Using two for loops, the images will be iterated over and stored in an array called images.
Image for post

Then, an object of the CLAHE type is created that will help us to improve the contrast of the image (contrast enhancement) and through another for loop it will iterate over the images and have the following procedure:

  1. Converts to grayscale (cv.cvtColor (img, cv.COLOR-RGB2GRAY)
  2. The Gaussian filter is applied (cv.GaussianBlur (gray, (5,5), 0)) which has a 5x5 kernel
  3. Finally, the CLAHE function is applied to improve the contrast of the image.

Modeling

A Deep Learning architecture was used for the extraction of characteristics and the classification of the images. In this case, Visual Geometry Group 19 (VGG19) was used, which consists of 19 layers (16 convolution layers, 3 fully connected layers, 5 MaxPool layers and 1 SoftMax layer).

First, the images are saved

The following libraries are imported first:

  1. ImageDataGenerator (to do data augmentation).
  2. VGG19 (Deep learning architecture).
  3. AveragePooling2D, Input, Dense, Flatten, Dropout, Model to tune the model and adapt it to the three-class classification.
  4. SGD as the optimizer.
  5. to_categorical (to adapt labels to the three-class numpy format).
  6. train_test_split to partition the data.

Since we have the data stored in an array (nv_image), and in order, we proceed through a for loop to save the labels.

Then, the images are resized to 224 x 224 and the images are resized dividing them by 255. In addition, the labels are one-hot-encoded by means of a for loop and the to_categorical () function. The data partition is 75/25.

Using the ImageDataGenerator function, a data augmentation is performed with a rotation of 15 degrees. Then the VGG19 architecture is loaded to do transfer learning with the ‘imagenet’ weights. It should be noted that the architecture is modified and a GlobalAveragePooling layer is added, a Fully-connected layer of 514 neurons and a dropout of 0.5. Because there are 3 classes, the softmax function is used.

The learning rate was = 0.001, 100 times and a batch_size of 64

Coronavirus detection

Object detection is a task of computer vision that involves detecting objects within images or videos. In this case, lesions indicating the presence of coronavirus were detected using the IBM Cloud service, Visual Recognition.

It is important to note that the labeling process was carried out by a radiologist with more than 15 years of experience, who worked in various hospitals in Peru as well as in private clinics. As we can see in Visual Recognition we load the images and select the Add object button to draw a square where the lesions are located.

After labeling the images, press the train model button.

After the model trained, the apikey and the url are extracted.

With the apikey and url extracted, we proceed to implement the Visual Recognition model in an IBM Watson Notebook. To do this, the libm_boto3, Config and ClientError libraries are imported (to be able to access the IBM Cloud Object Storage)

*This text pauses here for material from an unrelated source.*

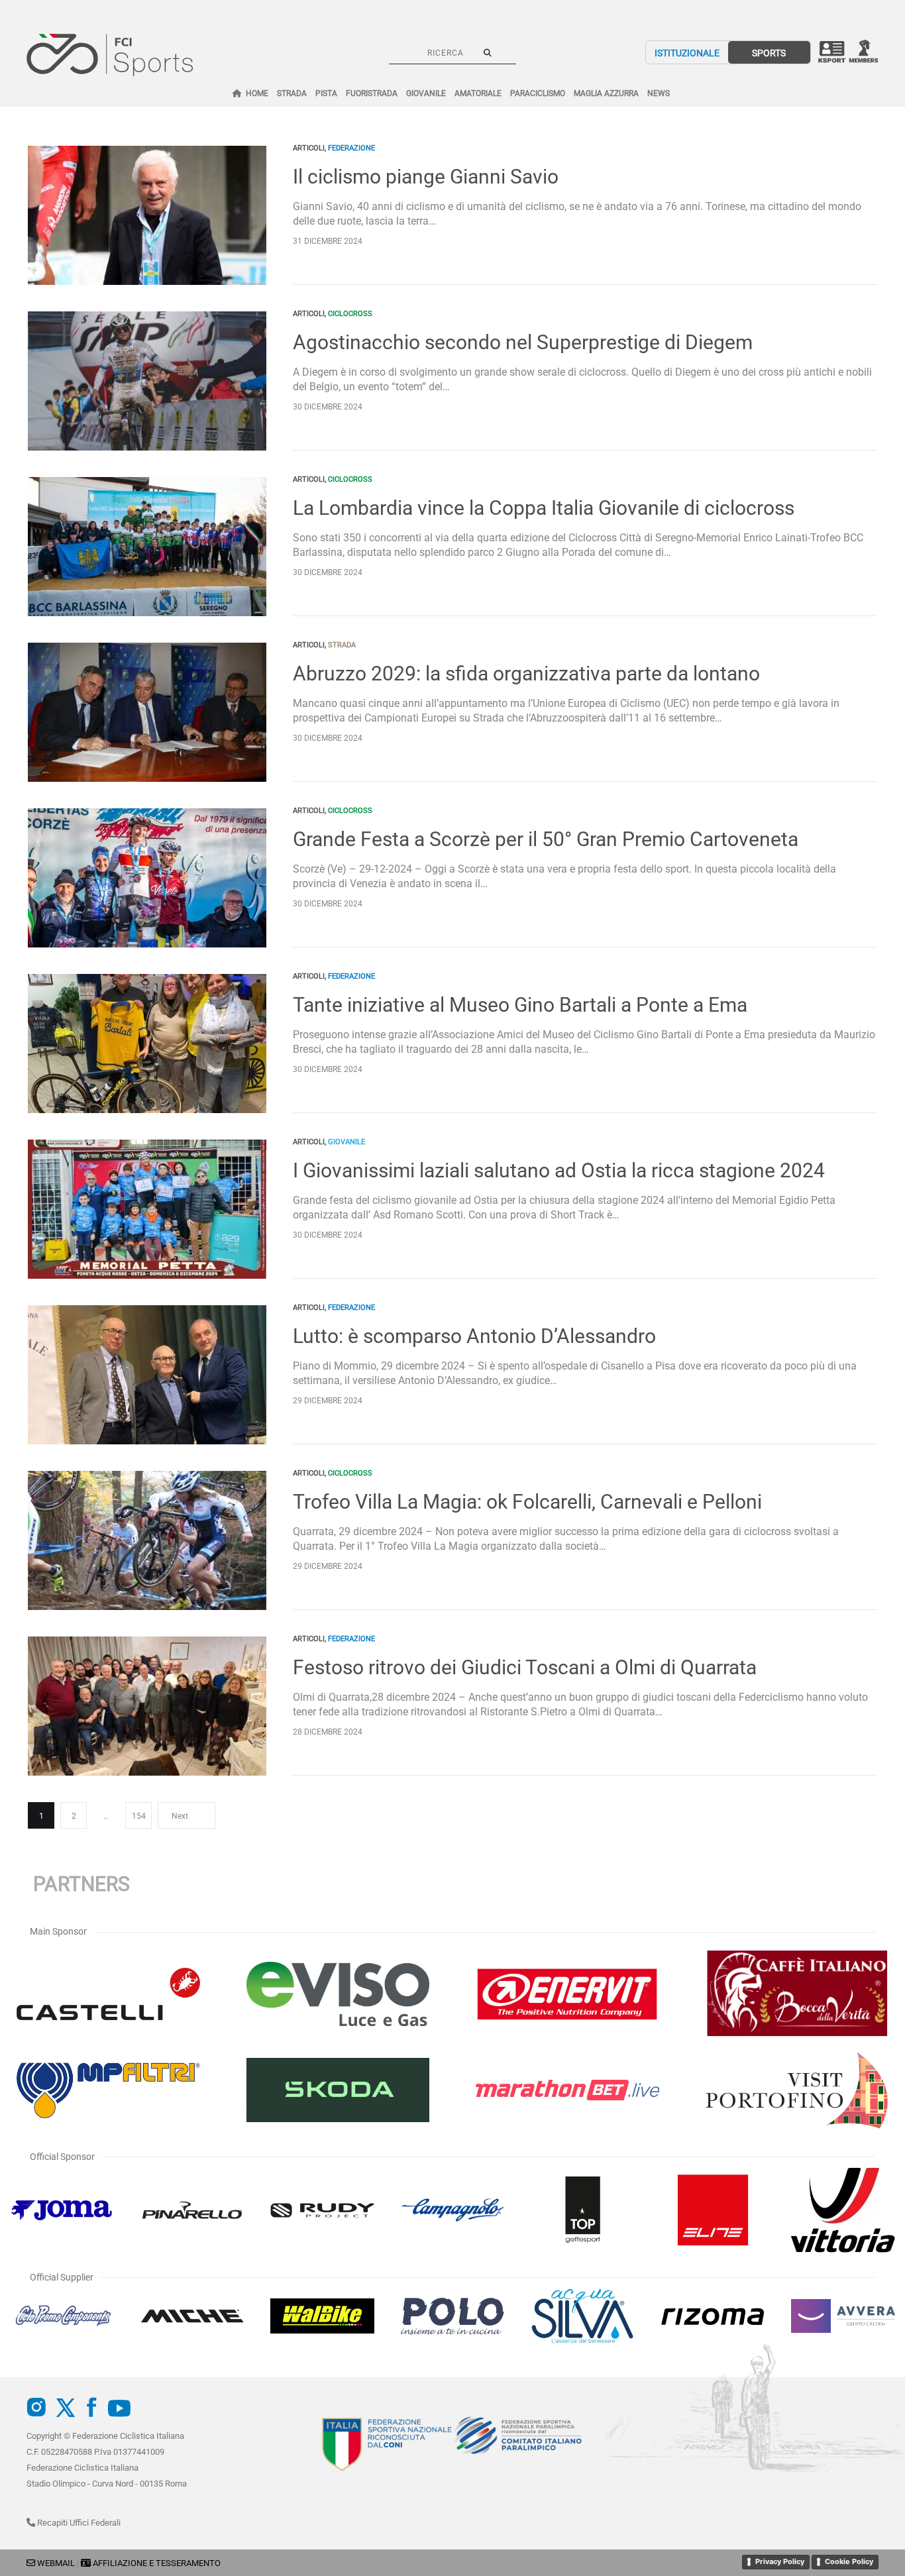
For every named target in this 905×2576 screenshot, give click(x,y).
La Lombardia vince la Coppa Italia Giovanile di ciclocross (543, 507)
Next (180, 1816)
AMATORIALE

To test the model, you must upload a zip with new images (testing2.zip) and import your credentials and the ICOS SDK (IBM Cloud Object Storage).

Using the ls command, it was seen that the zip was already within the path. For this reason, zipfile was imported and the images inside the zip were extracted. With the library you obtained the name of the images that were inside the zip.

Then the virtual recognition model is instantiated with the url and the apikey

To perform the detection, a for loop was used that went through the images and took out the coordinates of the bounding boxes predicted with the visual recognition model.

Finally, with another for loop, the bounding boxes were drawn in the images and the class to which it belongs.

Este es el resultado final, muchas imagenes con sus respectivos bounding boxes.

Evaluation

The VGG19 obtained good results in the four metrics (accuracy, recall, precision and f1-score).

In the confusion matrix we can see that the model classified few images incorrectly.

Finally, we see in the graphs that the accuracy and loss show that the model generalized the data distribution relatively well. However, this can be improved by having more images and thus reducing the loss significantly.